→ **Work instructions**
Show each line of the data below in which "width" occurs.

→ **Dataset records**
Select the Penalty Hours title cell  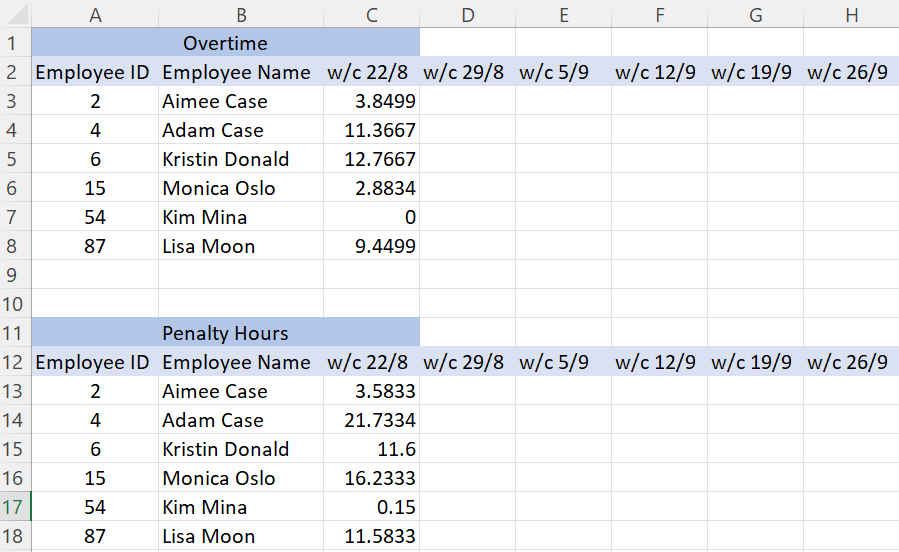pos(225,333)

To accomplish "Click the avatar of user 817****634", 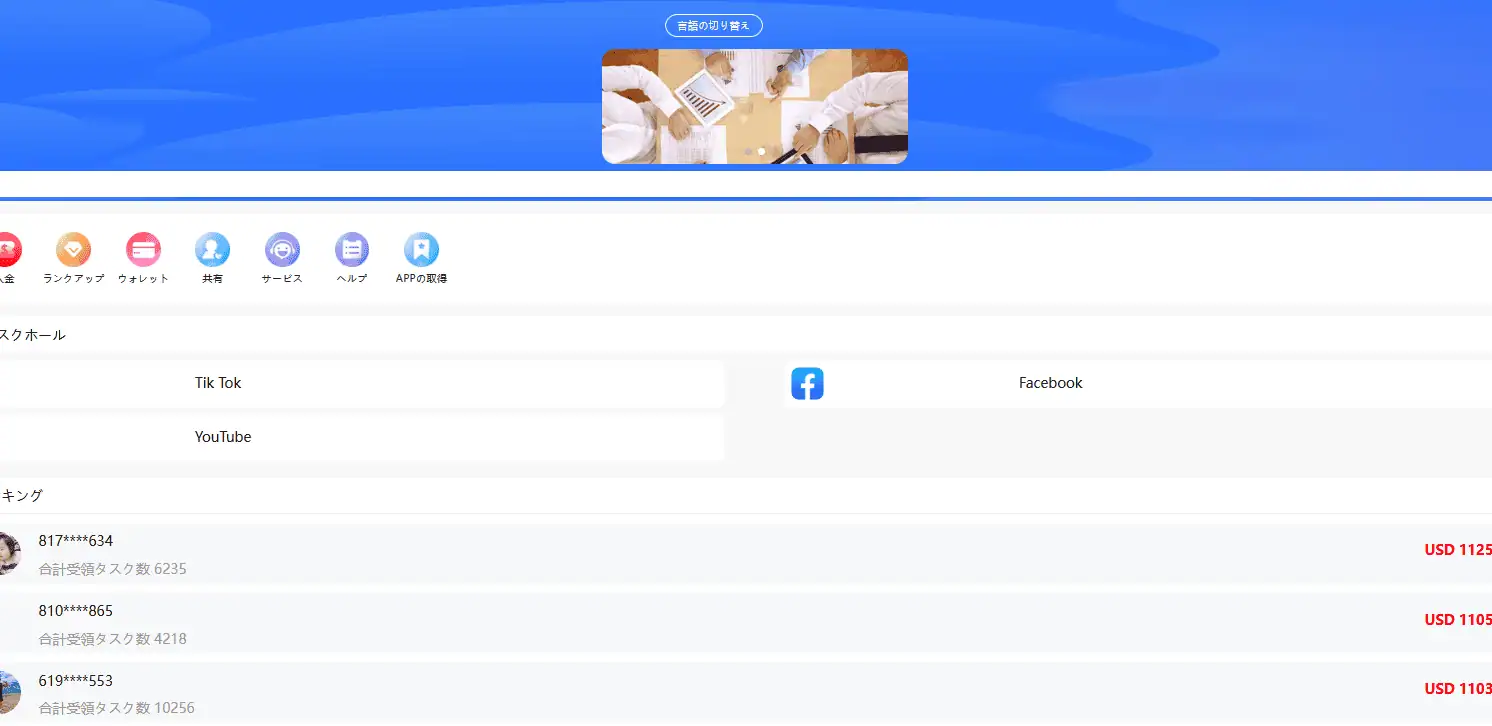I will coord(8,553).
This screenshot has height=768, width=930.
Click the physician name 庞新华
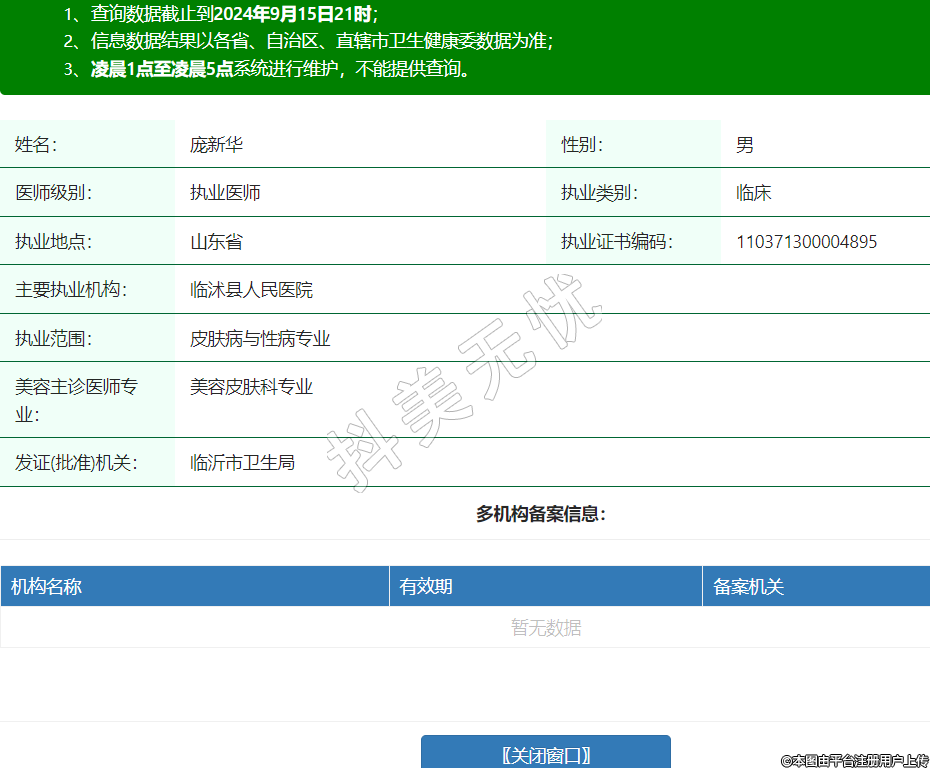216,145
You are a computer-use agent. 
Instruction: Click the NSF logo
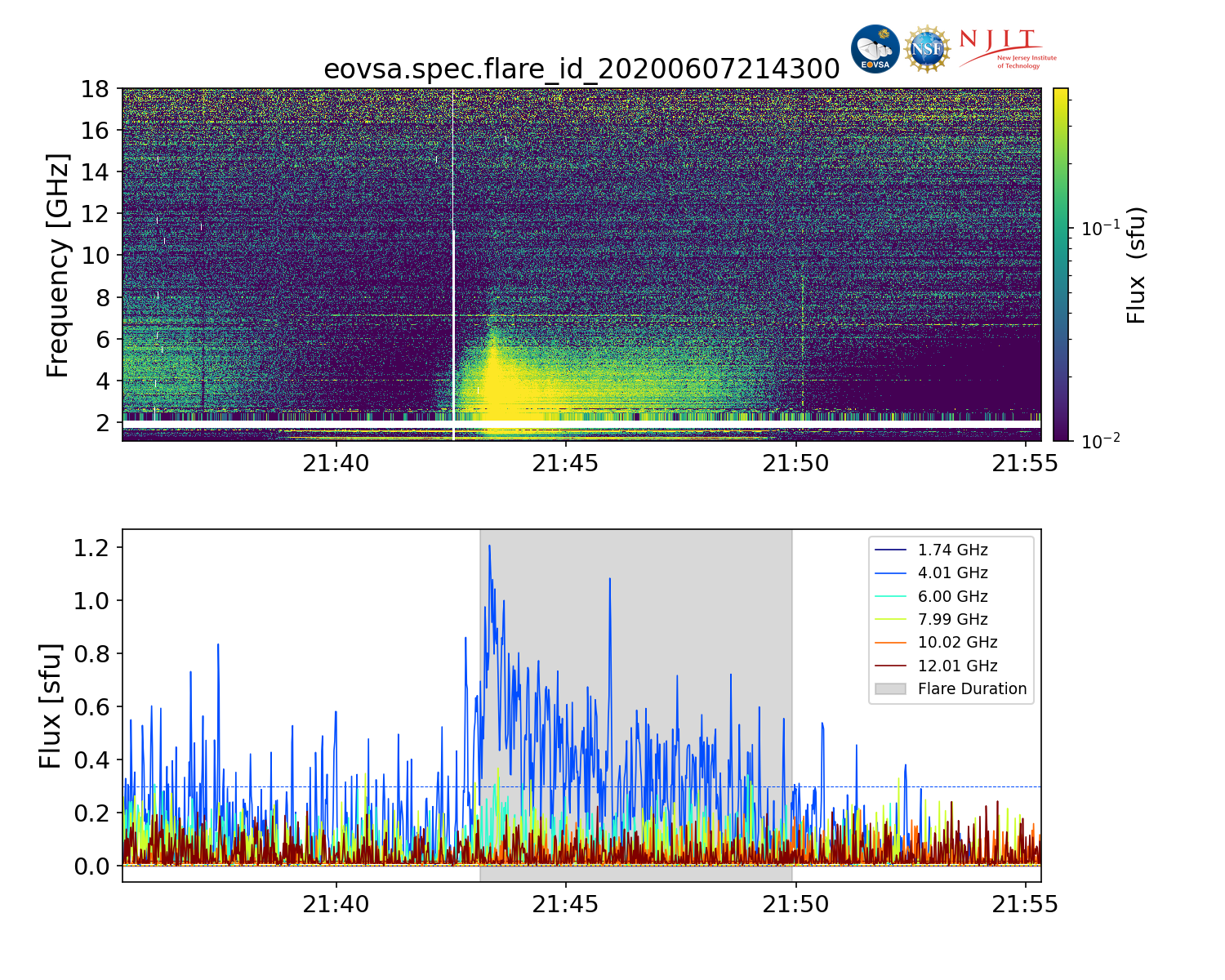pos(928,49)
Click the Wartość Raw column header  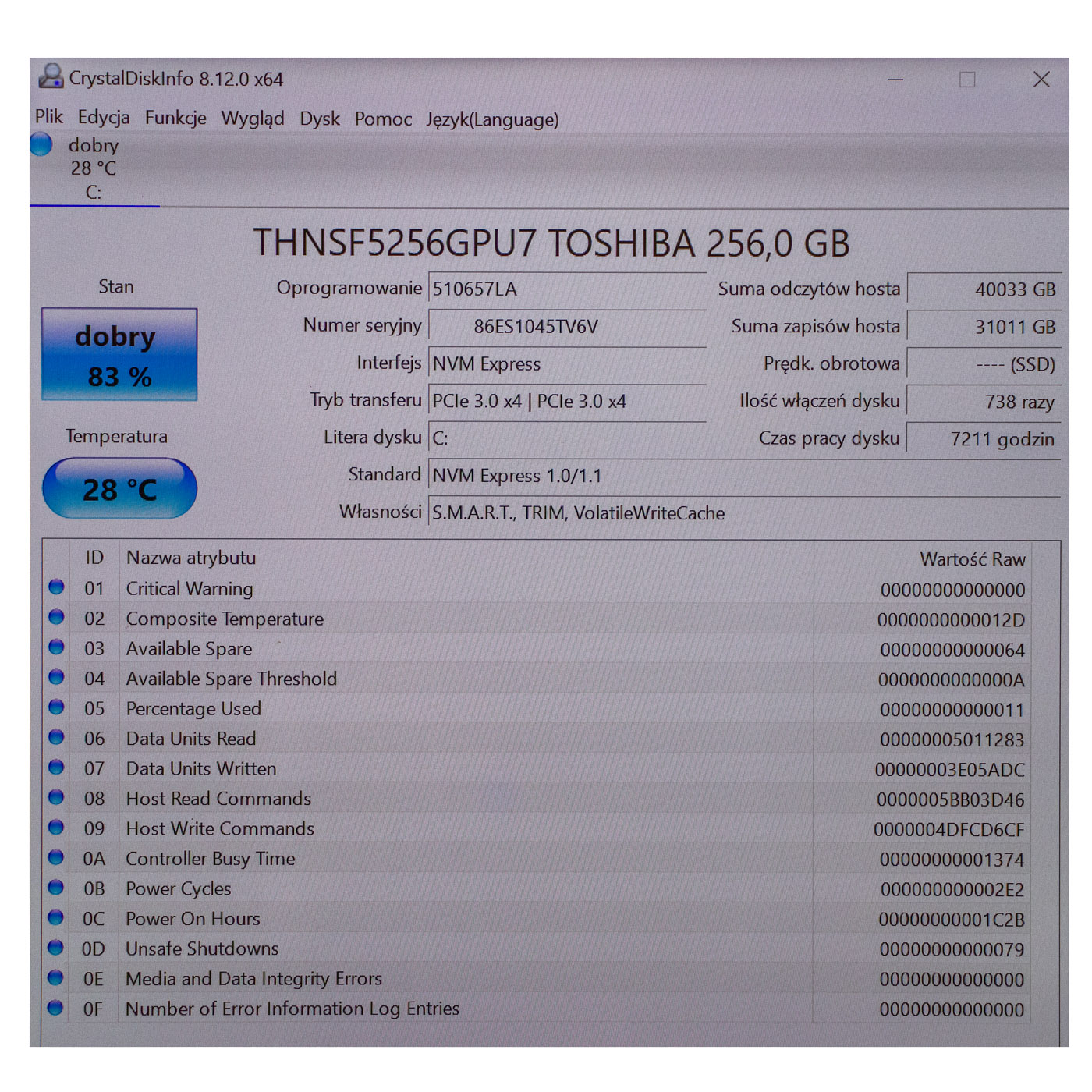coord(972,559)
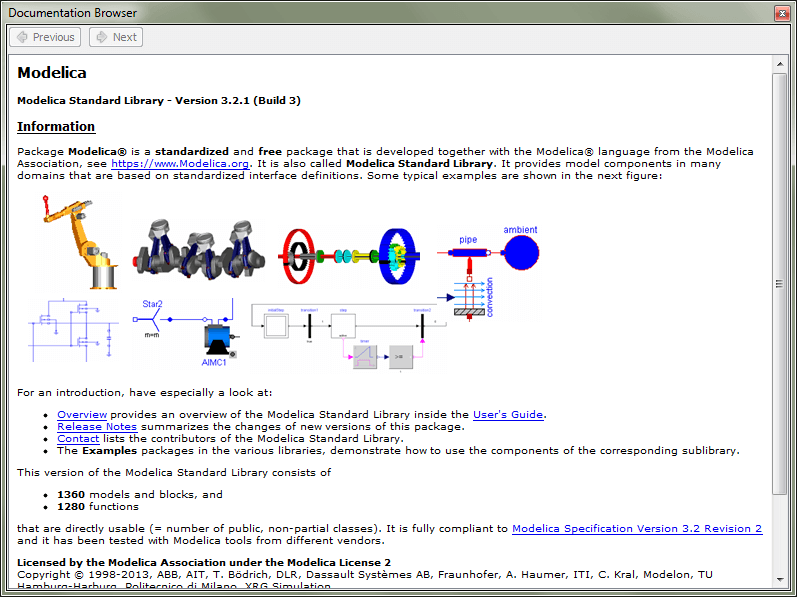The image size is (797, 597).
Task: Click the Previous navigation button
Action: [45, 37]
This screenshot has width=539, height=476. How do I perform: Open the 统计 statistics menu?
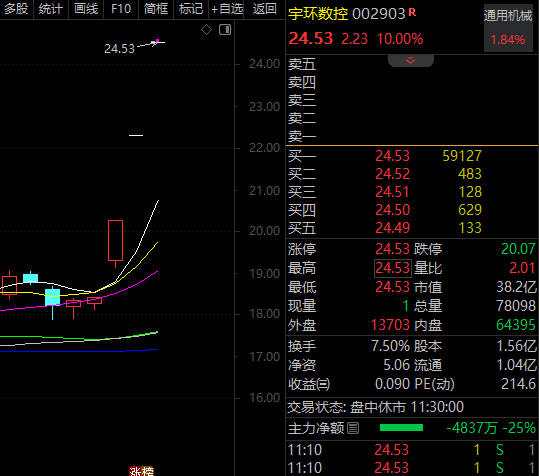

→ **Task answer**
This screenshot has height=768, width=930.
This screenshot has width=539, height=476. How do I perform: Open the 统计 statistics menu?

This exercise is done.